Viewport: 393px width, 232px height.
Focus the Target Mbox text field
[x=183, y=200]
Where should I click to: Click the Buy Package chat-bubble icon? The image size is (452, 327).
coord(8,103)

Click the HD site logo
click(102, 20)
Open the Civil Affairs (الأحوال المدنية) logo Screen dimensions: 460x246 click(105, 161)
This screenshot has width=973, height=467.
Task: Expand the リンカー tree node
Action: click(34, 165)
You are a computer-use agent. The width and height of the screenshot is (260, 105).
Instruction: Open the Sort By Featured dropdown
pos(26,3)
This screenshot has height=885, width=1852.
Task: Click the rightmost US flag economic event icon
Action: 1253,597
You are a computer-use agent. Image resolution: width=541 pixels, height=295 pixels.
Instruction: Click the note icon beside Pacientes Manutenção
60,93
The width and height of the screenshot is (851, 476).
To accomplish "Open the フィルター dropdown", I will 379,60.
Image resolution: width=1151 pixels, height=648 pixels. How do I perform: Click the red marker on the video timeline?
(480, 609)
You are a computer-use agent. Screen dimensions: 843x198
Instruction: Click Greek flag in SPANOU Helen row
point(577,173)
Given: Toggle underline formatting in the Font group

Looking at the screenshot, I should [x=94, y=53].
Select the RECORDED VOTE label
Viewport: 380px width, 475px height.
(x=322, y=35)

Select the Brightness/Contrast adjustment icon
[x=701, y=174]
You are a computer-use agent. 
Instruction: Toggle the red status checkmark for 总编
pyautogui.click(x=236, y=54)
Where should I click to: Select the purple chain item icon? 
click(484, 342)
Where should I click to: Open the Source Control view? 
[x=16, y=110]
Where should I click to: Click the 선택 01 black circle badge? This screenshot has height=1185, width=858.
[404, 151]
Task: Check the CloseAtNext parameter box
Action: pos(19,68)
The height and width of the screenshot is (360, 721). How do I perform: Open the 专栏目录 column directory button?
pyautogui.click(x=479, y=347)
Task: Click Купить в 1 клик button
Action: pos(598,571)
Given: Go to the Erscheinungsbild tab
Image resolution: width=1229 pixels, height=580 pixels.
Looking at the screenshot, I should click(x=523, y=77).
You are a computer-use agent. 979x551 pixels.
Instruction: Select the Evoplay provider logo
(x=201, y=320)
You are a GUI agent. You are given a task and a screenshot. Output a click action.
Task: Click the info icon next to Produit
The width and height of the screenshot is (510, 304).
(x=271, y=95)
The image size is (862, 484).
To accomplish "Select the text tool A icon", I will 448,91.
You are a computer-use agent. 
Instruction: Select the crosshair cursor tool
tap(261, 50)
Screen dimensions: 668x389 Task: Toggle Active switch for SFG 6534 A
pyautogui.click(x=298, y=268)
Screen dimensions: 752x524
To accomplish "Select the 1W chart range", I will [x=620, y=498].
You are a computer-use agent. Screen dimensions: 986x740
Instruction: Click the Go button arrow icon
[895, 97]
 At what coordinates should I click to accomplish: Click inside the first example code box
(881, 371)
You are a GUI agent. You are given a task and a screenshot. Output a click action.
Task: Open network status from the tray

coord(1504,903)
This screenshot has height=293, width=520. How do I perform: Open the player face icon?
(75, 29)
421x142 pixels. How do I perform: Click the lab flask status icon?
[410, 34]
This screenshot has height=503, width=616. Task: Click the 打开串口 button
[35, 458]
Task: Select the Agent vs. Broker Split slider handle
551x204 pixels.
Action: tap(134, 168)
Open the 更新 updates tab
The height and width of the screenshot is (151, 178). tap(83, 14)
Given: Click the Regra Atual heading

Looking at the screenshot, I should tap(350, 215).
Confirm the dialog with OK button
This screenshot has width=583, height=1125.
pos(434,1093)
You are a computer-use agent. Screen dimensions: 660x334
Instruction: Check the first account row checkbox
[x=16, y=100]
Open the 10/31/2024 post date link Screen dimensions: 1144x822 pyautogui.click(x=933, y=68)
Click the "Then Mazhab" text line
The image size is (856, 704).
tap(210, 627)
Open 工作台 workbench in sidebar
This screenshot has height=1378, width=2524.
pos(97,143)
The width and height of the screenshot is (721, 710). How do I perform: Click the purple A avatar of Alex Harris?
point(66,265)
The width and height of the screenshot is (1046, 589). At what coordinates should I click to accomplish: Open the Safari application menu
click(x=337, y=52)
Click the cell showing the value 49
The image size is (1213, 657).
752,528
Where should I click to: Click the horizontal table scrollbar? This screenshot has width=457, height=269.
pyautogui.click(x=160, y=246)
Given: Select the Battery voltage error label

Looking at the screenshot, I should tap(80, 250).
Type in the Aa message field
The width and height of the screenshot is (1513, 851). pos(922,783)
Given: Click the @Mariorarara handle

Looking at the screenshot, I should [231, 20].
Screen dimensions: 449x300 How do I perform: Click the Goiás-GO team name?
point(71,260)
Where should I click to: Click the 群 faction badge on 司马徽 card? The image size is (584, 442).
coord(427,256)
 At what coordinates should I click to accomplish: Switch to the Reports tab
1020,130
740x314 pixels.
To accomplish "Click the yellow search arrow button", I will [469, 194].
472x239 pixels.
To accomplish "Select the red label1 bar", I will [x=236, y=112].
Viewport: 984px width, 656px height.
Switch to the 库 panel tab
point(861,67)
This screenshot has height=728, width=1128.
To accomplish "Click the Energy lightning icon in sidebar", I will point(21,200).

_____

= Exercise =
Transcribe the listing above from the line with "Where should I click to: Click the Buy" to the line with "Looking at the screenshot, I should click(x=523, y=77).", both of those lines included, reproducing each line character for character.

= Exercise solution =
Where should I click to: Click the Buy Package chat-bubble icon? The image size is (452, 327).
coord(8,103)

Click the HD site logo
click(102, 20)
Open the Civil Affairs (الأحوال المدنية) logo Screen dimensions: 460x246 click(105, 161)
This screenshot has width=973, height=467.
Task: Expand the リンカー tree node
Action: click(34, 165)
You are a computer-use agent. The width and height of the screenshot is (260, 105).
Instruction: Open the Sort By Featured dropdown
pos(26,3)
This screenshot has height=885, width=1852.
Task: Click the rightmost US flag economic event icon
Action: 1253,597
You are a computer-use agent. Image resolution: width=541 pixels, height=295 pixels.
Instruction: Click the note icon beside Pacientes Manutenção
60,93
The width and height of the screenshot is (851, 476).
To accomplish "Open the フィルター dropdown", I will 379,60.
Image resolution: width=1151 pixels, height=648 pixels. How do I perform: Click the red marker on the video timeline?
(480, 609)
You are a computer-use agent. Screen dimensions: 843x198
Instruction: Click Greek flag in SPANOU Helen row
point(577,173)
Given: Toggle underline formatting in the Font group

Looking at the screenshot, I should [x=94, y=53].
Select the RECORDED VOTE label
Viewport: 380px width, 475px height.
(x=322, y=35)

Select the Brightness/Contrast adjustment icon
[x=701, y=174]
You are a computer-use agent. 
Instruction: Toggle the red status checkmark for 总编
pyautogui.click(x=236, y=54)
Where should I click to: Select the purple chain item icon? 
click(484, 342)
Where should I click to: Open the Source Control view? 
[x=16, y=110]
Where should I click to: Click the 선택 01 black circle badge? This screenshot has height=1185, width=858.
[404, 151]
Task: Check the CloseAtNext parameter box
Action: pos(19,68)
The height and width of the screenshot is (360, 721). How do I perform: Open the 专栏目录 column directory button?
pyautogui.click(x=479, y=347)
Task: Click Купить в 1 клик button
Action: pos(598,571)
Given: Go to the Erscheinungsbild tab
Image resolution: width=1229 pixels, height=580 pixels.
Looking at the screenshot, I should click(x=523, y=77).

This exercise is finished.